Knowledge: Leather variation
レザーバリエーション:婦人靴と革の関係
2009年発行 「日本の革 2号」より
どんなに科学が発展しても、靴の材料として革に勝るものはない。通気性があり、足に馴染み、そして耐久性に富んだ特性はこれ以上ないほど靴に向いている。そもそもが肉食文化の副産物であり、天の恵みを余すことなく活用しようとした先人の知恵には大いに敬意を表すべきである。
皮は剥いだ状態で放置すると腐る。これを防ぐための工程がなめしだ。人間が最初に発見した化学変化であり、その歴史は万年前にまで遡れるといわれている。
煙で燻す、噛む、動物の脳みそや脂をこすり付ける、草木の汁に漬け込むなどの試行錯誤を経て、植物の渋を利用したタンニンなめしと化合物を利用したクロムなめしというふたつのなめし製方法が確立した。

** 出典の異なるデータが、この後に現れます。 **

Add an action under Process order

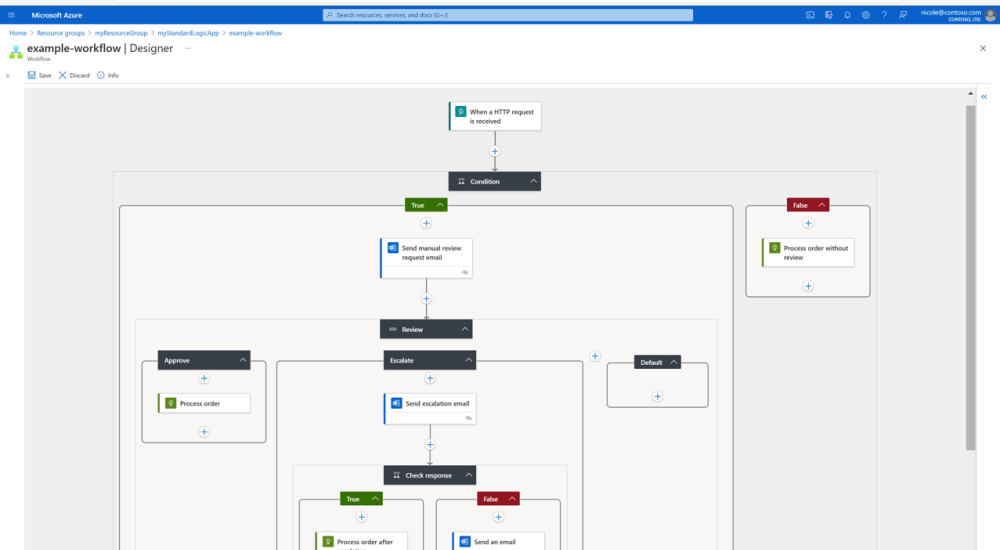point(204,432)
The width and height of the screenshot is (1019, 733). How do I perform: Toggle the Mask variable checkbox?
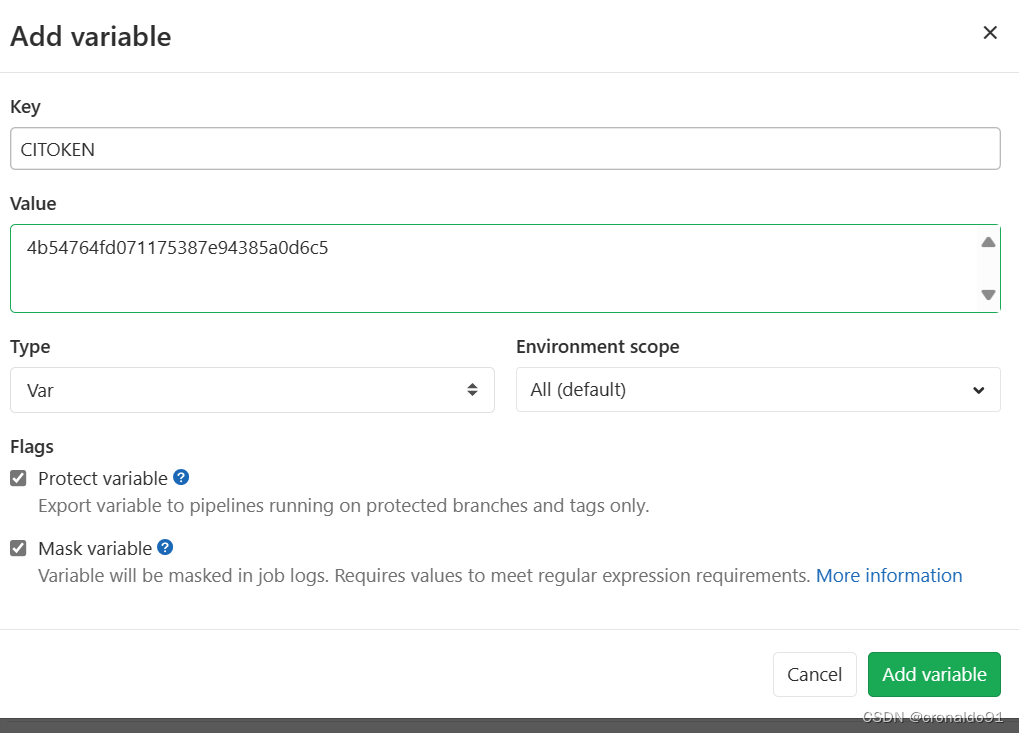[18, 548]
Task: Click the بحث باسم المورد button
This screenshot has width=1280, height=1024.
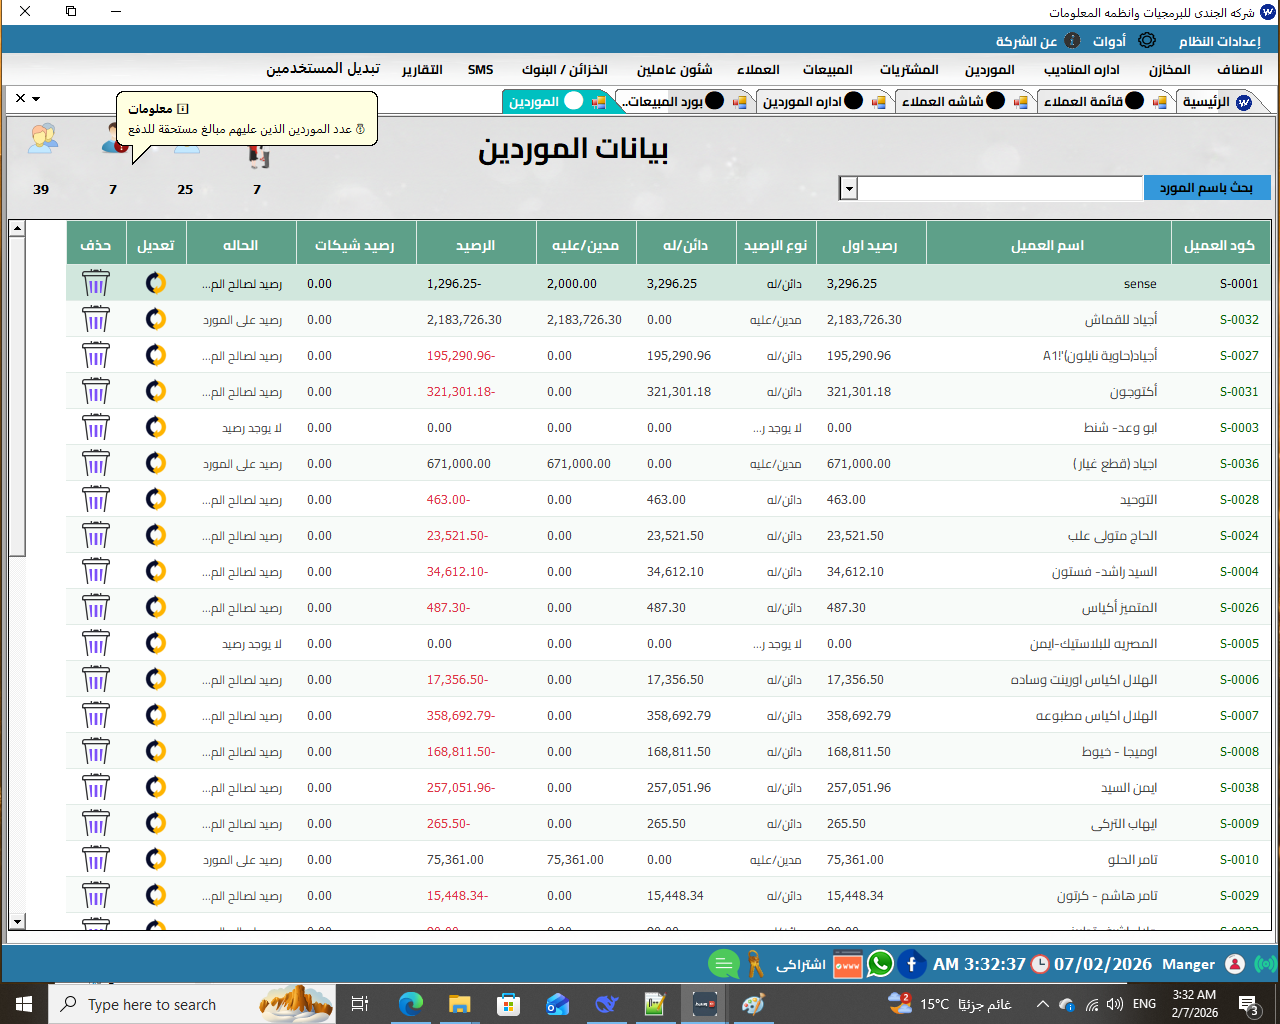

近代的設備が整ったことで、現在ではさまざまな革が存在する。しかし残念ながら、紳士靴の場合は色は黒茶、種類も表革かスエードくらいしか存在せず、いささか面白味に欠ける。そのバリエーションの豊富さ、華やかさに関しては圧倒的に婦人靴に軍配が上がる。アッパーに使われる代表的な革を紹介しよう。
パイソン
ヘビの革。爬虫類革にはほかにワニやトカゲ、カメなどがあるが、中でももっともポピュラーなレザー。美しい斑紋が特徴だ。ニシキヘビのほか、海ヘビ、水ヘビが使われる。
ゴートスキン
山羊の革。しなやかな質感があって、婦人靴でお馴染み。一般的に衣料用として使われるシープスキン(羊革)に比べれば丈夫で耐久性に富む。子山羊の革はキッドと呼んで区別する。
ハラコ
腹子と書く。その名の通り、牛の胎児の革のこと。もともとの毛並みを生かした仕上げが多い。死産など特別なケースに限られるため、非常に貴重な革となっている。
ヌメ革
一般的にアッパーにはクロムでなめしたレザーを使うが、こちらはタンニンでなめしたもの。革本来の風合いが生かされているのが魅力。環境問題でクローズアップされている。
エナメル
ウレタン樹脂で表面を覆った革のこと。天然皮革にはない光沢感が特徴で、エレガントな表現に欠かせない素材となっている。雨にも強く、普段使いにもオススメだ。
カーフ
生後3〜6カ月の仔牛の革のこと。キメが細かく、柔軟性に富む最上級のレザーだ。薄く繊細なため、紳士靴に使われることはほとんどない。これに続くのが生後2年までのキップ。
ヌバック
脱毛後の革の表面である銀面をバフ掛けして起毛させた革のこと。起毛革はほかにスエードとベロアがあるが、ヌバックがもっとも繊細で、婦人靴に使われることが多い。
型押し革
プレス加工により表面に人工的な凹凸を施した革。希少な爬虫類革をモチーフにすることが多い。最近は技術が向上しており、ひと目でそれとわからない精緻なタイプも増えている。